Maybe those Bluesky users are just repeating the past 150 years of anthropological research that pertains to postmodern human politics. This Nate Silver guy would probably cream his shorts if he read Hegel.
And the last line you wrote is gross.
Is it really so hard to just read what somebody writes without reading something into it that just isn't there? When in doubt, simply ask, no need to insinuate.
That was the entirety of your comment/response/addition to the conversation. Someone has to read into it because there's nothing to it.
Should I make a post every time I look something up but think to myself that I'll likely forget it next week, as you did in the quoted example? Perhaps everyone in the comments section would like to know how my working memory is, too?
> You only comment to disagree without offering anything of value. Prove me wrong.
I'll repeat their request. Let's see what you have to say that is of value.

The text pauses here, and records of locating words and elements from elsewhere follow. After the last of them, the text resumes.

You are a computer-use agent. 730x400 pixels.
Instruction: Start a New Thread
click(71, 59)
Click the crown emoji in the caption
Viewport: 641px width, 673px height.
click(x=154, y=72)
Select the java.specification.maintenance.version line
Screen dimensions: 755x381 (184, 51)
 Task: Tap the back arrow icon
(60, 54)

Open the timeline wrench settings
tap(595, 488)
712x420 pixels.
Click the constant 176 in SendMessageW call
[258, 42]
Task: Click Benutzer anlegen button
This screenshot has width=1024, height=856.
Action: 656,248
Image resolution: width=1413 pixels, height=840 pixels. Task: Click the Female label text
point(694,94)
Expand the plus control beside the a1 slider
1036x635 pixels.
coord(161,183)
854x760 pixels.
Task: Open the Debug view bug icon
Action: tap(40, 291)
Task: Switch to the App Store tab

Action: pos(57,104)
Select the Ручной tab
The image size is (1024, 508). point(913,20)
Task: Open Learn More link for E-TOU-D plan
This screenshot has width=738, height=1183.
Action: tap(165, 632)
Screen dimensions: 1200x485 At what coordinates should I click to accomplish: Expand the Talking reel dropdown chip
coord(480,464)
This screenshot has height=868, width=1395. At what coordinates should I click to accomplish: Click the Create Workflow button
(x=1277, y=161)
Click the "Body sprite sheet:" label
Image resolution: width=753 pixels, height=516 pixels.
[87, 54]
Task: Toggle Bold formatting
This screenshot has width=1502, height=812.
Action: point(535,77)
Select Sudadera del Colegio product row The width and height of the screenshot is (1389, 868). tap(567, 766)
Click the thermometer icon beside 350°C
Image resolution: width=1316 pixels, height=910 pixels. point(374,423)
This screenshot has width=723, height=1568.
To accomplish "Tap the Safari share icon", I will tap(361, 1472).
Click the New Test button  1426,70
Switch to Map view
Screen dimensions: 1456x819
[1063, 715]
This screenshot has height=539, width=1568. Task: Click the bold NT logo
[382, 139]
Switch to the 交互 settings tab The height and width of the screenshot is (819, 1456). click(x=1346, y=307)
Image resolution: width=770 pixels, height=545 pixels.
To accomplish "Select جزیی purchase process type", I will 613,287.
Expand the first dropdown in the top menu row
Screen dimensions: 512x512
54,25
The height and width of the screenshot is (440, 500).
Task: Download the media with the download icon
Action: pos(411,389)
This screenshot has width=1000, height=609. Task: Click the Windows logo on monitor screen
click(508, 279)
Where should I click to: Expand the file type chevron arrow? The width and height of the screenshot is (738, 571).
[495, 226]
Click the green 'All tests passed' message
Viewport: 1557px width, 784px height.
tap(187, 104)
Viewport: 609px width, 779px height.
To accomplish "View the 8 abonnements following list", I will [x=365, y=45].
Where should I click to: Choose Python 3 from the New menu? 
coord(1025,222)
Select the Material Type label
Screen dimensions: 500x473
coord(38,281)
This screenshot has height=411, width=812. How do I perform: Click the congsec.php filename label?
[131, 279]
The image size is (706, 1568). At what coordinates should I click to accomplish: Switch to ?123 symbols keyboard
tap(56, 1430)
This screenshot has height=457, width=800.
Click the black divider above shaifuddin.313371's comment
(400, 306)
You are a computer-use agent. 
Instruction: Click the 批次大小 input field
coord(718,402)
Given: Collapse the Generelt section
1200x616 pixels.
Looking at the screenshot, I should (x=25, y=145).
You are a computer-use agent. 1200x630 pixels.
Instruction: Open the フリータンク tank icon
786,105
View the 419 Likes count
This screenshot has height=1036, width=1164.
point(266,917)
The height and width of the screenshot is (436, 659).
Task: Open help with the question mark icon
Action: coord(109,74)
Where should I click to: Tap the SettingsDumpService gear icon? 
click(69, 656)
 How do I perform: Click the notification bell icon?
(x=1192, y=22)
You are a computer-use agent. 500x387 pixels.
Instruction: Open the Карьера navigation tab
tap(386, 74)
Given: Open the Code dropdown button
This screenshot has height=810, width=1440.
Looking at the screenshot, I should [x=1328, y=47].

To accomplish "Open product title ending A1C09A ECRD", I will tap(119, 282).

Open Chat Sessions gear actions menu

I guess I should add: I understand why people do what they do, and I see how we arrived at this point. I don't blame anyone on Bluesky for not wanting to associate with certain types. But, it seems the end results are echo chambers which certainly aren't healthy for a functioning democracy.
I don't disagree with you entirely, but I also am not sure I'm doing any good being called names and I want to spend time places online where folks don't hate at me.
So long as there is an open network where we can analyzer participants behaviors, and where we don't have to be subject to the moderation and algorithmic wins of a single controlling interest. So long as we can shield ourselves from people we don't like.
There seems to be very very very few places where there are the fundamentals in place for it to make sense to be there. There are very popular very large networks, but I absolutely cannot imagine how anyone is remotely ok trusting the "public discourse" to be held on such imbalanced lopsided private property, that's tilting the discourse invisibly underfoot.
It’s less, “this is an important thing to consider in contemporary, online political discourse”, and more, “I have personal experience with these sorts of people, and let me tell you, they annoy the living piss out of me.” And I have no trouble believing him.
I think this drives people like Nate Silver to overreact and draw big conclusions about platforms and political ideologies and put out content like this.
Some people are annoying on social media. If the platform structurally focuses you on a group of annoying people it'll look like everybody on that platform is annoying. But I'd hope that somebody who got famous for data analysis could do a better job with this. The bluesky firehose is there. AI tools make mass sentiment analysis easier to perform than ever. We could have a real analysis of "blueskyism" but instead we get a bunch of gripes from a person who sees a tiny portion of the website yell at him every time he opens the site.
Also Bluesky was never the "prom king" even on his graph it had 3% market share at its peak WHILE X had 30%.
That being said, it was impressive for it to hit 3%, but last I heard every conservative person that tried to join it was instabanned within 3 minutes. You'll never have a rival to X if you ban half the population.